Kafka schema registry
Problems
- When the message specification changes, DTO updates are required for each dependent module or Git Repository.
- Backward or forward compatibility is often broken.
- The complexity of DTO management increases linearly.
- Java has many inconveniences, especially when dealing with JSON-based messages.
- Kafka transmits messages in
ByteArray
format, but it is recommended to deserialize and manage them at the application level.- The process of serializing data into
ByteArray
every time it is put into a payload, and the reverse process, occurs every time. - Increased code complexity.
- ByteArray - JSON - Object
- The process of serializing data into
ByteArray + DTO + ObjectMapper Approach
Assuming the Kafka message is in JSON format:
data class User(
val id: String,
val name: String,
val email: String?,
val age: Int?,
val createdAt: Long
)
val rawBytes: ByteArray = record.value()
val user = objectMapper.readValue(rawBytes, User::class.java)
- Schema information is managed directly in the code (e.g., DTO class)
- The structure of the Kafka message must be in JSON format
- Schema Registry is not required
- If the message structure changes, the DTO must also change, and compatibility checks are manual
GenericRecord (Avro + Schema Registry)
val record = consumerRecord.value() as GenericRecord
val name = record.get("name").toString()
- Can operate without a DTO (
GenericRecord
), or use a generated class - When the message structure changes, it can evolve safely with the Registry's compatibility policy
SpecificRecord (Avro + Schema Registry)
// user.avsc
{
"type": "record",
"name": "User",
"fields": [...]
}
// Auto-generated
public class User extends SpecificRecordBase implements SpecificRecord {
private String id;
private String name;
...
}
@KafkaListener(topics = ["\${kafka.topic.user}"], groupId = "\${spring.kafka.consumer.group-id}")
fun consume(user: User) {
val userId = user.getId()
logger.info("Received user with id: {}, name: {}", userId, user.getName())
users[userId] = user
}
The code is generated, so it can be referenced directly.
- Static type support
- Ensures stability during serialization/deserialization
- Excellent IDE support
- Fully compatible with Kafka Schema Registry
- High performance
- GenericRecord is relatively slow due to reflection
Schema Definition and Usage
- Sample created using IntelliJ Junie
plugins {
id("com.github.davidmc24.gradle.plugin.avro") version "1.9.1"
}
repositories {
mavenCentral()
maven {
url = uri("https://packages.confluent.io/maven/")
}
}
dependencies {
// Avro and Schema Registry
implementation("org.apache.avro:avro:1.11.3")
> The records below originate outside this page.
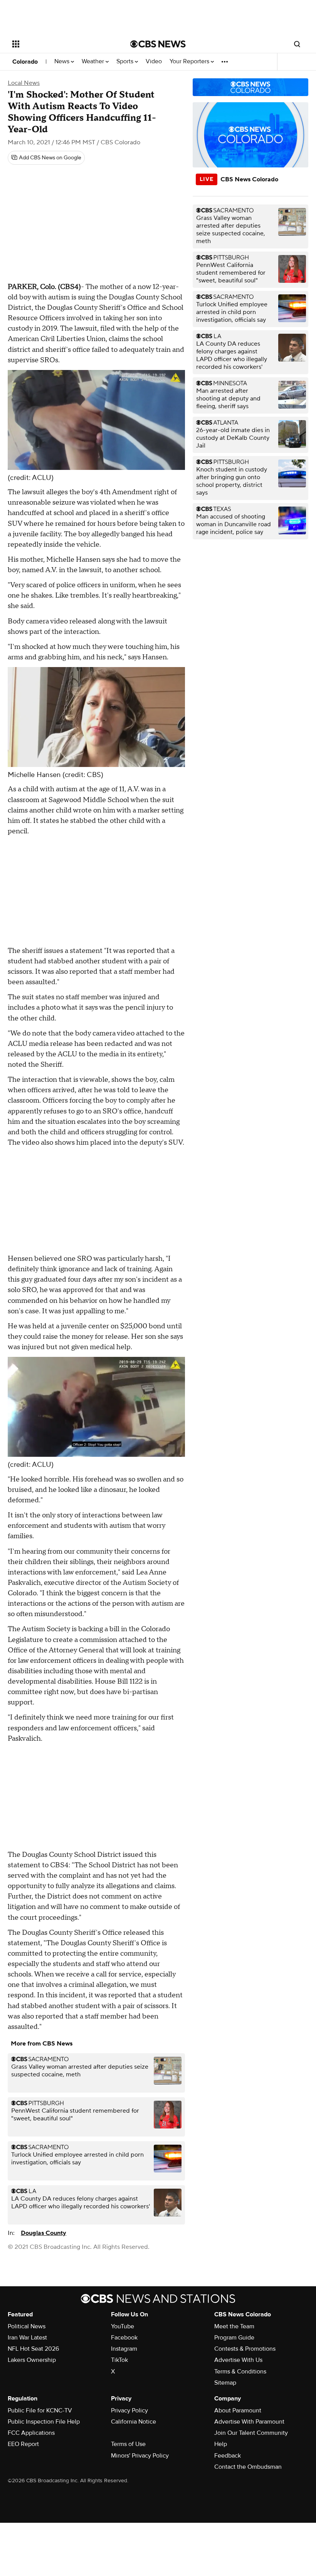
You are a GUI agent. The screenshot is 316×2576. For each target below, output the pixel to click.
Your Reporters (190, 61)
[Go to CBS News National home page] (158, 44)
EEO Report (23, 2444)
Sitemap (225, 2383)
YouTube (122, 2326)
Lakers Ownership (32, 2360)
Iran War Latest (27, 2337)
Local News (24, 83)
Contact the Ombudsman (248, 2467)
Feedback (227, 2456)
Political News (26, 2326)
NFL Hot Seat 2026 (33, 2349)
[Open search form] (297, 44)
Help (220, 2444)
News (62, 61)
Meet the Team (234, 2326)
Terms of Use (128, 2444)
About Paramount (237, 2410)
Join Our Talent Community (251, 2433)
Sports (125, 61)
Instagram (124, 2349)
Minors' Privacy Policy (140, 2456)
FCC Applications (31, 2433)
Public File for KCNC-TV (40, 2410)
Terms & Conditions (240, 2371)
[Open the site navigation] (60, 44)
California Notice (133, 2422)
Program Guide (234, 2337)
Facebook (124, 2337)
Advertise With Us (238, 2360)
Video (154, 61)
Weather (94, 61)
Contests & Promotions (245, 2349)
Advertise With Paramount (249, 2422)
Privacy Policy (129, 2410)
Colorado (25, 62)
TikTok (119, 2360)
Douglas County (43, 2233)
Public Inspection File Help (44, 2422)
implementation("io.confluent:kafka-avro-serializer:7.5.1")
implementation("io.confluent:kafka-schema-registry-client:7.5.1")
}
avro {
isCreateSetters.set(true)
isCreateOptionalGetters.set(false)
isGettersReturnOptional.set(false)
fieldVisibility.set("PRIVATE")
outputCharacterEncoding.set("UTF-8")
stringType.set("String")
templateDirectory.set(null as String?)
isEnableDecimalLogicalType.set(true)
}
User schema definition
{
"namespace": "com.haril.kafkaschemaregistrydemo.schema",
"type": "record",
"name": "User",
"fields": [
{
"name": "id",
"type": "string"
},
{
"name": "name",
"type": "string"
},
{
"name": "email",
"type": ["null", "string"],
"default": null
},
{
"name": "age",
"type": ["null", "int"],
"default": null
},
{
"name": "createdAt",
"type": {
"type": "long",
"logicalType": "timestamp-millis"
}
}
]
}
You can see that the User
class is automatically generated,
and can be referenced and used in other modules.
Schema Updates
- If the schema information is not in the registry, Kafka uploads the schema to the connected schema registry when a message is published.
- It can also be updated using the Web UI.
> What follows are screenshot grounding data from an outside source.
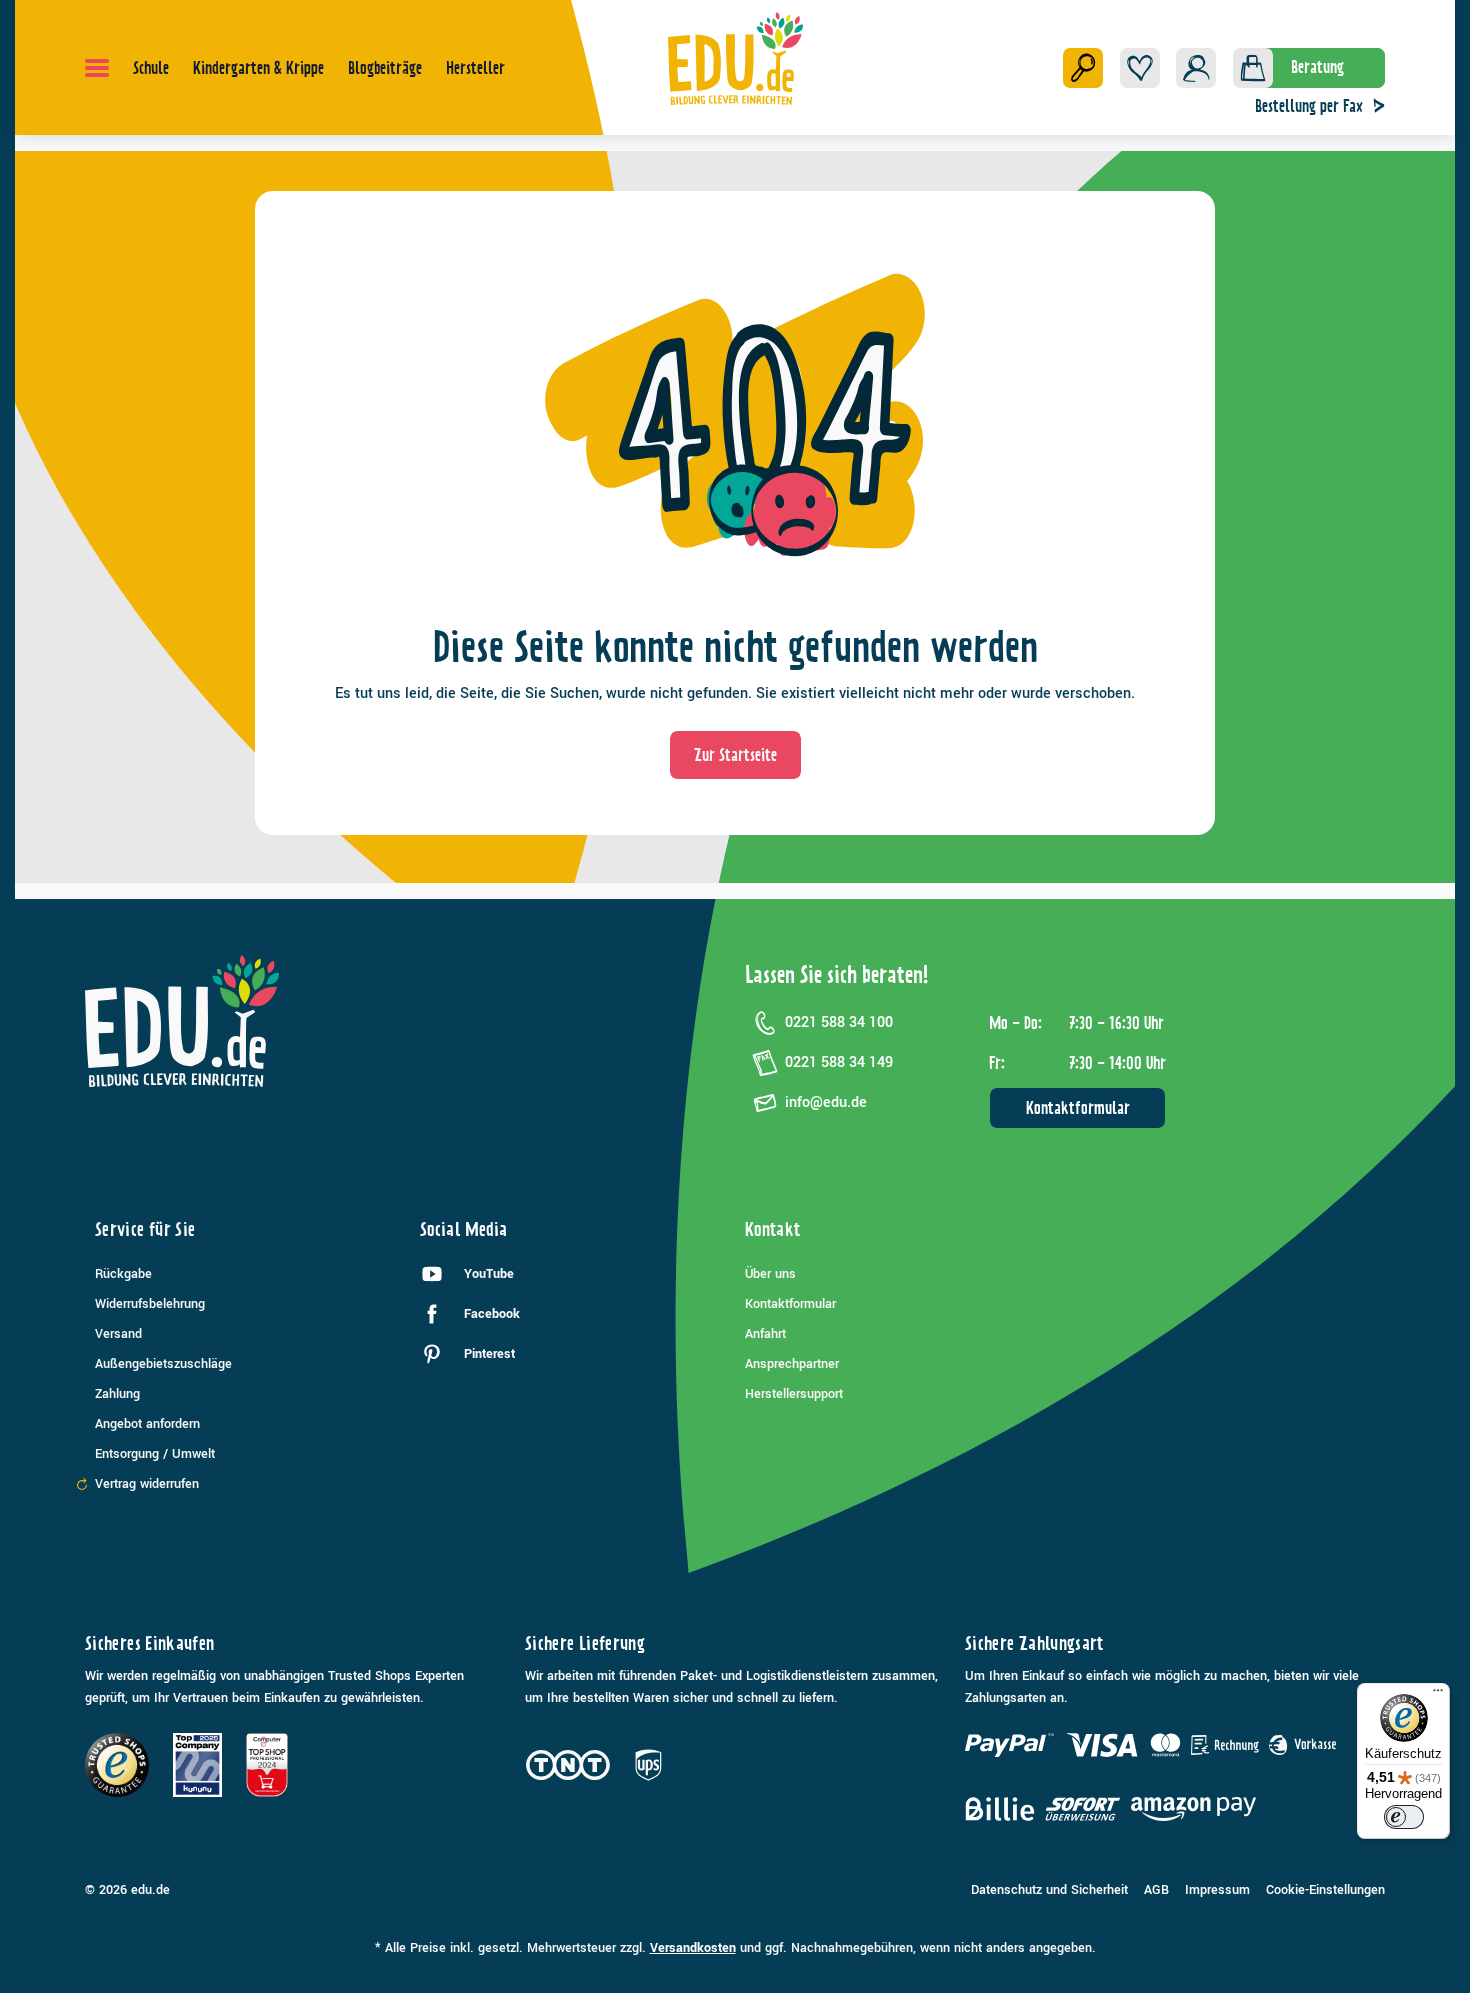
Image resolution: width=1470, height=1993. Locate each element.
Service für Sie (145, 1229)
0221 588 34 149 (839, 1062)
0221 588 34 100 (839, 1022)
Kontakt (773, 1229)
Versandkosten (693, 1948)
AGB (1156, 1890)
Schema Compatibility Policies
The main policies are as follows:
Mode | Description | Example |
---|---|---|
BACKWARD | Consumers with the old version can understand new messages | Fields can be added, but not removed |
FORWARD | Consumers with the new version can understand old messages | Fields can be removed, but not added |
FULL | Compatible in both directions | Only limited changes are allowed |
NONE | No compatibility guarantee for any changes | High risk of consumer crash on change ↑ |
When using the BACKWARD
policy, you must specify a default value when adding a field to the schema so that Consumers using the old version of the schema can safely deserialize it. It is also possible to specify null
as the default, which means the field is optional.
The FULL
policy is convenient because it maintains bidirectional compatibility, but Kafka Streams only supports the BACKWARD
policy, which limits the options.
If you use the GenericRecord
approach, the schema is loaded dynamically. In this case, even if the schema changes, the service does not need to be redeployed.
ConsumerRecord<String, GenericRecord> record = ...
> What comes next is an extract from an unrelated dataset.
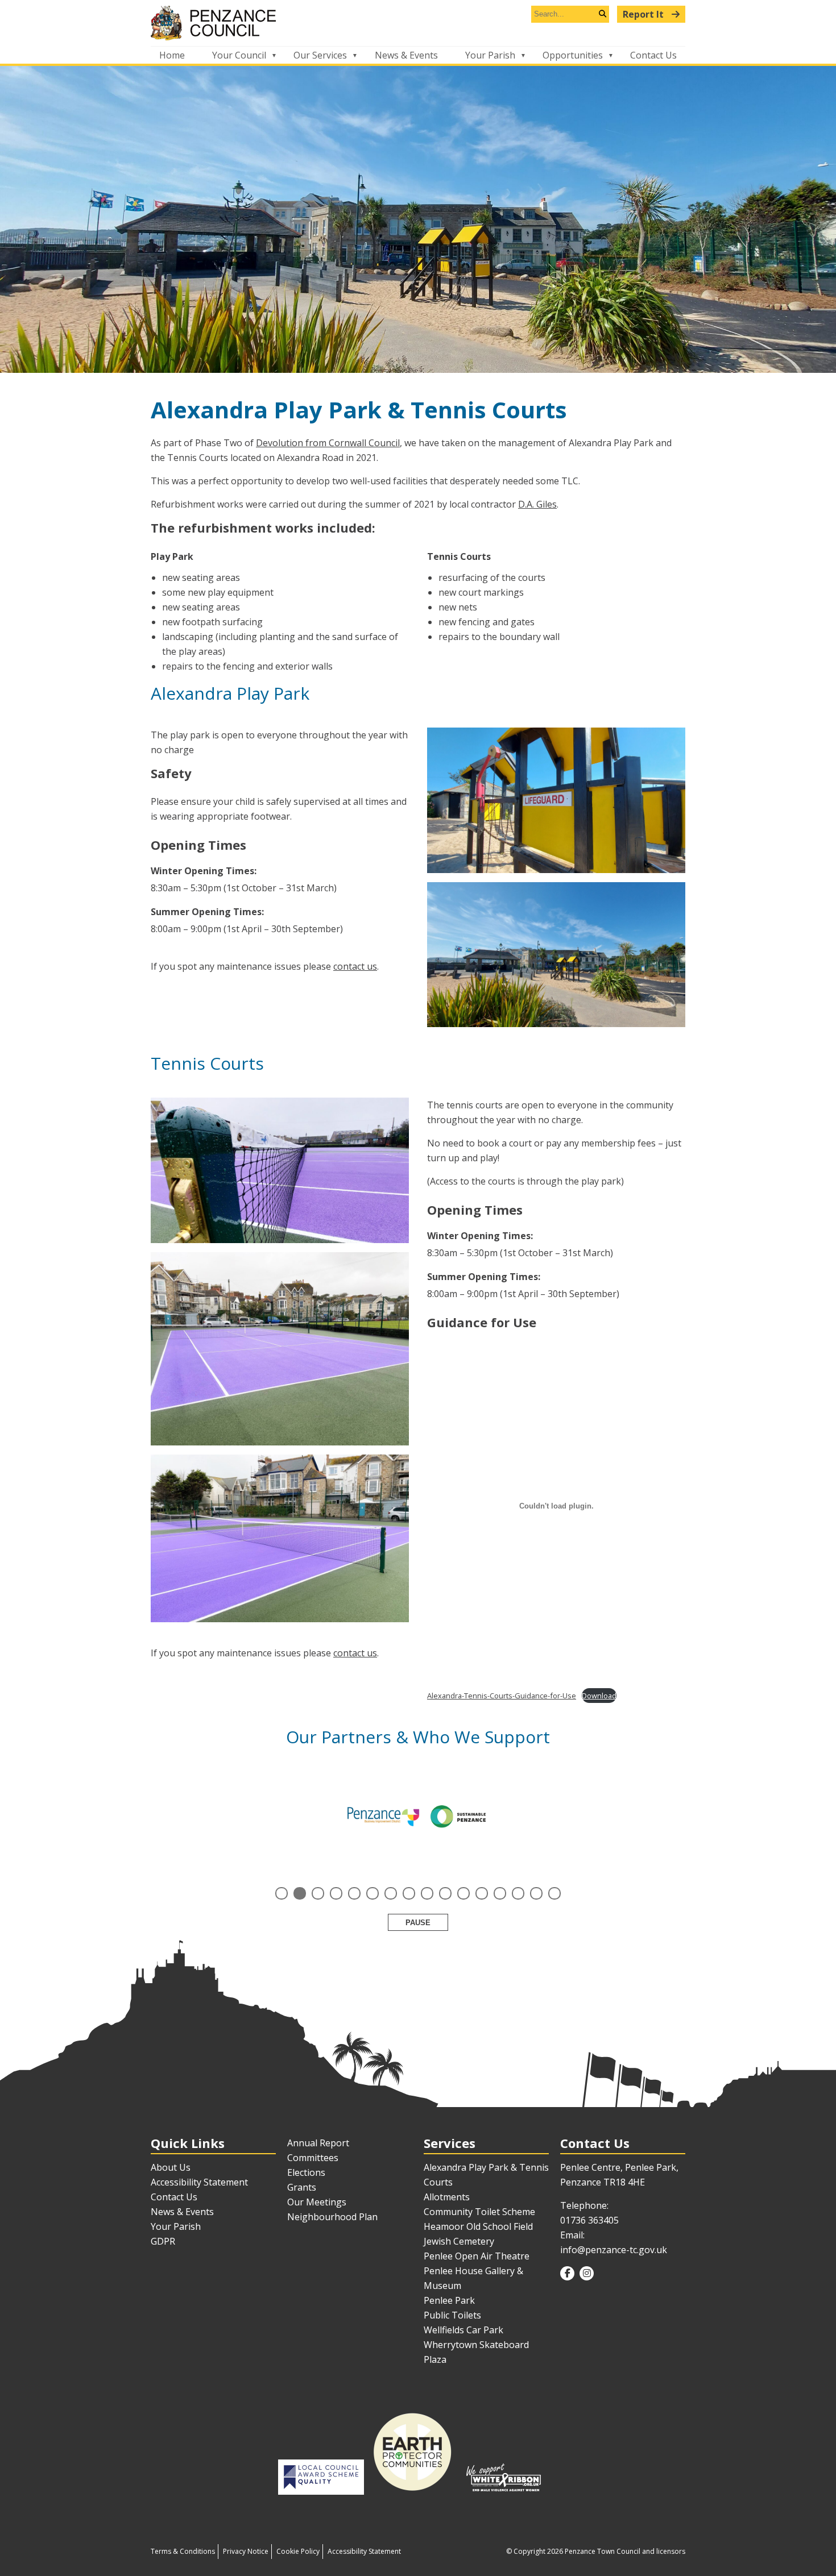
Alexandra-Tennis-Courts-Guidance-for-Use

GenericRecord value = record.value();
Integer age = (Integer) value.get("age");
String name = value.get("name").toString();
It can be enabled with the props.put("specific.avro.reader", false)
setting, and can provide an experience similar to using a Map
.
Item | SpecificRecord | GenericRecord |
---|---|---|
Usage | Pre-generate Java/Kotlin classes from Avro schema | Parse schema at runtime and use dynamically |
Performance | Fast and type-safe | Slightly slower and less type-safe |
Flexibility | Requires code regeneration on schema change | Responds flexibly to schema changes |
Recommended for | Services with a fixed schema | When schemas change frequently or are diverse |
The following use cases might be considered for using GenericRecord:
- Kafka consumer platform that needs to handle various schemas
- Schema registry-based multi-team environment (if schema versions change frequently)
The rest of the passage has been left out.